- [What is needed] No line before the one containing "Click the green accent beside 申告・申請・納付" is to be output; retype exactly that line and all lines that follow it to the end of the records.

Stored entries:
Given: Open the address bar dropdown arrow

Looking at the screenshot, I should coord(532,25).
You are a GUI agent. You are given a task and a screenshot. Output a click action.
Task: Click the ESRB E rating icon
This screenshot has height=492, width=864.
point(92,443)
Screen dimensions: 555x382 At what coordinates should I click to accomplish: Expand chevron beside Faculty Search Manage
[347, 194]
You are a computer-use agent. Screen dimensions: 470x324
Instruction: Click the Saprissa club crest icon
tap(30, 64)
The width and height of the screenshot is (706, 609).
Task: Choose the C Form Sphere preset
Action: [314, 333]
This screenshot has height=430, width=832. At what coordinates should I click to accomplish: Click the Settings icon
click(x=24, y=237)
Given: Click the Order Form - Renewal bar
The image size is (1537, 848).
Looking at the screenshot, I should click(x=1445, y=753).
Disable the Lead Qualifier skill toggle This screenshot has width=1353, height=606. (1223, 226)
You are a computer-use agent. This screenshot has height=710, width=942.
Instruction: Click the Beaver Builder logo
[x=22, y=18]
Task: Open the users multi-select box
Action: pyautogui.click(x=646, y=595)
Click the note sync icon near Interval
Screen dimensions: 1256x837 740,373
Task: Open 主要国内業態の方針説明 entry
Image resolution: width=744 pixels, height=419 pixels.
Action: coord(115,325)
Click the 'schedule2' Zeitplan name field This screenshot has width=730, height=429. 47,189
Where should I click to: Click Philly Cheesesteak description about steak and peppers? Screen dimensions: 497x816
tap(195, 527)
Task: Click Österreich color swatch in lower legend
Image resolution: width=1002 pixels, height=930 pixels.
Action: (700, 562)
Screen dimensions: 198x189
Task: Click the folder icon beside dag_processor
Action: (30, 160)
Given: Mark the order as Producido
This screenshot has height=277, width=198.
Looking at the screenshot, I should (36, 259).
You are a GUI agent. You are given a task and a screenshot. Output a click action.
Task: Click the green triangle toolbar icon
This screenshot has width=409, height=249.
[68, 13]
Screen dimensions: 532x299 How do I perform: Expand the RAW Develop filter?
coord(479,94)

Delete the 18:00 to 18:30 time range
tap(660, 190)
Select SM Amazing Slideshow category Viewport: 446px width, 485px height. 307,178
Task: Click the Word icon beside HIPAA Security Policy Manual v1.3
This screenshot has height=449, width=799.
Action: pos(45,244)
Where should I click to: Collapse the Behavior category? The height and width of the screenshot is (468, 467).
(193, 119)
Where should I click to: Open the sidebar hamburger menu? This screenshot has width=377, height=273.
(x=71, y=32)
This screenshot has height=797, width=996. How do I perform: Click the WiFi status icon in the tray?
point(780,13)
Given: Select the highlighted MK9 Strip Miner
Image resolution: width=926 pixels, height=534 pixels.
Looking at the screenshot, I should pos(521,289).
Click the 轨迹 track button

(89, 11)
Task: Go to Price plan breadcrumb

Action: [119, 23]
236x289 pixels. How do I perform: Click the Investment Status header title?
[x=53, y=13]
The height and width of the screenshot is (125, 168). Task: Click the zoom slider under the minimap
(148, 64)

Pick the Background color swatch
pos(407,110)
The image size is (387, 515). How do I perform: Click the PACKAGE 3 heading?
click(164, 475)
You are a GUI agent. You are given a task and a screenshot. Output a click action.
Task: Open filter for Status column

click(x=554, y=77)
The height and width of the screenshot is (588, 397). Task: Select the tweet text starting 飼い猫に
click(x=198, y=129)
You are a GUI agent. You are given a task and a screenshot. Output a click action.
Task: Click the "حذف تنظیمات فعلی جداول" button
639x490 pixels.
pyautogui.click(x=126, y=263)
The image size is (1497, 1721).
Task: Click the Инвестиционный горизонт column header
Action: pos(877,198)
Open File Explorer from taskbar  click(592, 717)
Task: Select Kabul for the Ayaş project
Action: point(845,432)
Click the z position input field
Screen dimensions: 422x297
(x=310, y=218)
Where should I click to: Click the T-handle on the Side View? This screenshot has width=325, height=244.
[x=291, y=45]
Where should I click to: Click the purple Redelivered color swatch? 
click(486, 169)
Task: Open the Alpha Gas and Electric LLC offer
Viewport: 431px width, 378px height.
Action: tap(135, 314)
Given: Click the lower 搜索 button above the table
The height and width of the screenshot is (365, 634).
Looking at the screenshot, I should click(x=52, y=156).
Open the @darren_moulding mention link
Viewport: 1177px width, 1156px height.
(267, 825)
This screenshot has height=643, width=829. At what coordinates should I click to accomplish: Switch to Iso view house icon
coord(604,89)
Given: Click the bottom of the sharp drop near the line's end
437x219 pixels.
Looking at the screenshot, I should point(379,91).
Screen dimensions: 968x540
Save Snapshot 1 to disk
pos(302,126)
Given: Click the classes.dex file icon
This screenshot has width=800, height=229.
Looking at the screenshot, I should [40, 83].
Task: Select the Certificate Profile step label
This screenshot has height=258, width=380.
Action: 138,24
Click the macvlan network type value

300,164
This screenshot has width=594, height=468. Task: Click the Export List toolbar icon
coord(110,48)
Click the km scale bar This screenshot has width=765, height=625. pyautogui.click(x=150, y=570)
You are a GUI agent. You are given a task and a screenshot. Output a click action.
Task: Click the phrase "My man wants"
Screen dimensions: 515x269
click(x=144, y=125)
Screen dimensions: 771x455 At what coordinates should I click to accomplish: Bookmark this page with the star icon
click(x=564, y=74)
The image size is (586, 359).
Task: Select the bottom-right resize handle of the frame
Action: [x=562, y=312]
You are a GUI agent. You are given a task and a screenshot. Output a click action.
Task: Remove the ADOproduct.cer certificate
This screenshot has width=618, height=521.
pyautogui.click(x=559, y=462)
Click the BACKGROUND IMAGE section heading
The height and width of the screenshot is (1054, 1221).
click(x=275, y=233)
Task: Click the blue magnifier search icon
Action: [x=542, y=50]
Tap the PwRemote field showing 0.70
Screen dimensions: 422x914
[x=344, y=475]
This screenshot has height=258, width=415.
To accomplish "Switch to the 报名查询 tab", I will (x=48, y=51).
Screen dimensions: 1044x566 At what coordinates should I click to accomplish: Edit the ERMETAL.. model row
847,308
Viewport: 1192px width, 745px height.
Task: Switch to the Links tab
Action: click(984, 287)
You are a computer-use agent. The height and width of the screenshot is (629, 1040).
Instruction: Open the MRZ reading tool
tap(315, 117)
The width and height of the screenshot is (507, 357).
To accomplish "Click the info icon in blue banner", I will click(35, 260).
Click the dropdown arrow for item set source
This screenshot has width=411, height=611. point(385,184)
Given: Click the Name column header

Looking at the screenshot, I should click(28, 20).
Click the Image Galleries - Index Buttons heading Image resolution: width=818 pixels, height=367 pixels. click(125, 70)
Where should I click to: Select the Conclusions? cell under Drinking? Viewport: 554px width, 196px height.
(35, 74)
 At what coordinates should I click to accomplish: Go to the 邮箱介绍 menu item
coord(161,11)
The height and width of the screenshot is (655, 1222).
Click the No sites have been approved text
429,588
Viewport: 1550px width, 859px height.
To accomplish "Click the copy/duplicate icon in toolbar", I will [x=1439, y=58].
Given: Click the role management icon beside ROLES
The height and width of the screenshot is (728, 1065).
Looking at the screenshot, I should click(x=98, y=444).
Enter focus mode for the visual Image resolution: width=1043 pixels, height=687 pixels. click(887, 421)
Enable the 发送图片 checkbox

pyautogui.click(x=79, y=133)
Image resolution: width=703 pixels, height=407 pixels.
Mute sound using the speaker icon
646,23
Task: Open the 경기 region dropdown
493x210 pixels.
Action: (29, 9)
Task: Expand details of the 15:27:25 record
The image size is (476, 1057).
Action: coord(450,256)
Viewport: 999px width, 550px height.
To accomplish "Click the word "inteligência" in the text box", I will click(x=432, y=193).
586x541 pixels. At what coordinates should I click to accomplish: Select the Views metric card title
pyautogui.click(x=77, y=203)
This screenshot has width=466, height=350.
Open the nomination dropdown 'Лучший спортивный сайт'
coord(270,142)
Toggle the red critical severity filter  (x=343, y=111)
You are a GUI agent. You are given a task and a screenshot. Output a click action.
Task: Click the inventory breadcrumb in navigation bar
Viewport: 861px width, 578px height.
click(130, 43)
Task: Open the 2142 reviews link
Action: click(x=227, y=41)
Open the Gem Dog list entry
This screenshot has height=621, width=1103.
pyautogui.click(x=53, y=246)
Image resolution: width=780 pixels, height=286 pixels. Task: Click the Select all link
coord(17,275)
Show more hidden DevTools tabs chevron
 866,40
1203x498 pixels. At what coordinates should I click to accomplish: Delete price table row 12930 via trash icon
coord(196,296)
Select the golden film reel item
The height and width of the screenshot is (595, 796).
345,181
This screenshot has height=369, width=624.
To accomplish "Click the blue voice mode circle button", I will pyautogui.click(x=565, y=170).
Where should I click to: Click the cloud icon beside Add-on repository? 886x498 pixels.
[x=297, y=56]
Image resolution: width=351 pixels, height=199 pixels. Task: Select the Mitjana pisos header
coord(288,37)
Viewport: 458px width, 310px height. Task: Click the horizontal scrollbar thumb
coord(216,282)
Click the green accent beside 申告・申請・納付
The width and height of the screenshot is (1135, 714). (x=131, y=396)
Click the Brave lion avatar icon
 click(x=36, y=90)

- [Solution to this problem]
Click the green accent beside 申告・申請・納付
The width and height of the screenshot is (1135, 714). (x=131, y=396)
Click the Brave lion avatar icon
 click(x=36, y=90)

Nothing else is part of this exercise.